Haberstroh was on death row for raping, strangling and robbing 20-year-old Donna Kitowski in 1986 after kidnapping her from a grocery store parking lot. Last year, he was granted a new sentencing hearing by a 4-3 decision of the state Supreme Court.
"Tom was in my opinion an expert on Fourth Amendment law -- search and seizure of home and vehicle," Roger said. "The search and seizure manual he wrote is still used by our prosecutors today.
"He also had a great admiration for law enforcement and enjoyed teaching at the police academy. Even after his retirement (in 1993), he taught there for a number of years."
Leen may be best remembered by the public for his prosecutions of two cases.
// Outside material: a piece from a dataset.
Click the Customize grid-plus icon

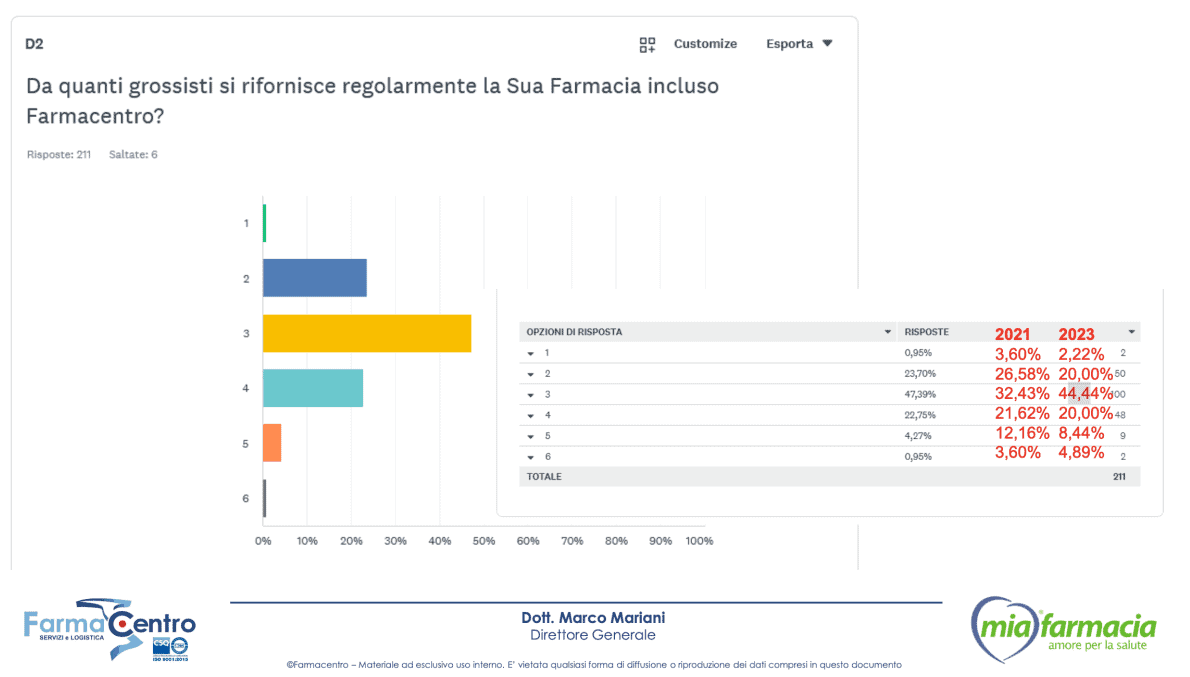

Patrick Lizotte, while a student at Valley High in March 1982, shot and killed his teacher Clarrence Piggott Jr., in what has been described as the deadliest classroom case ever in Clark County. Lizotte wounded two other students before being wounded by a police officer.
Then there was James Earl Hill was one of two men who broke into the home of 56-year-old wheelchair-bound woman, Altonia Matthews, in March 1983 and killed her by shoving a sharp, pointed stick 13 inches into her groin.
Leen, then-chief deputy district attorney, gained convictions in both cases.
Lizotte is serving two life sentences. Hill remains on death row. He may never be executed, however, because a three-judge panel sentenced him to death after a jury could not reach a decision during the penalty phase. The U.S. Supreme Court has since ruled that only a jury can impose the death penalty.
During his career, Leen also was a defense attorney, serving as chief deputy public defender before switching to the prosecutor's office in 1982.
Leen earned his law degree from Boston College Law School in 1966. After a tour in Vietnam in the Air Force, he came to Las Vegas in 1970 and three years later became executive director of Clark County Legal Services.
Leen twice ran unsuccessfully for District Court judge.
He was a member of the Nevada, California and Massachusets bars and was admitted to practice before the U.S. Supreme Court.
Leen also was a member of the Clark County Bar Association and is a former teacher of constitutional law in the political science department at the University of Nevada, Las Vegas.
A list of survivors was not immediately available.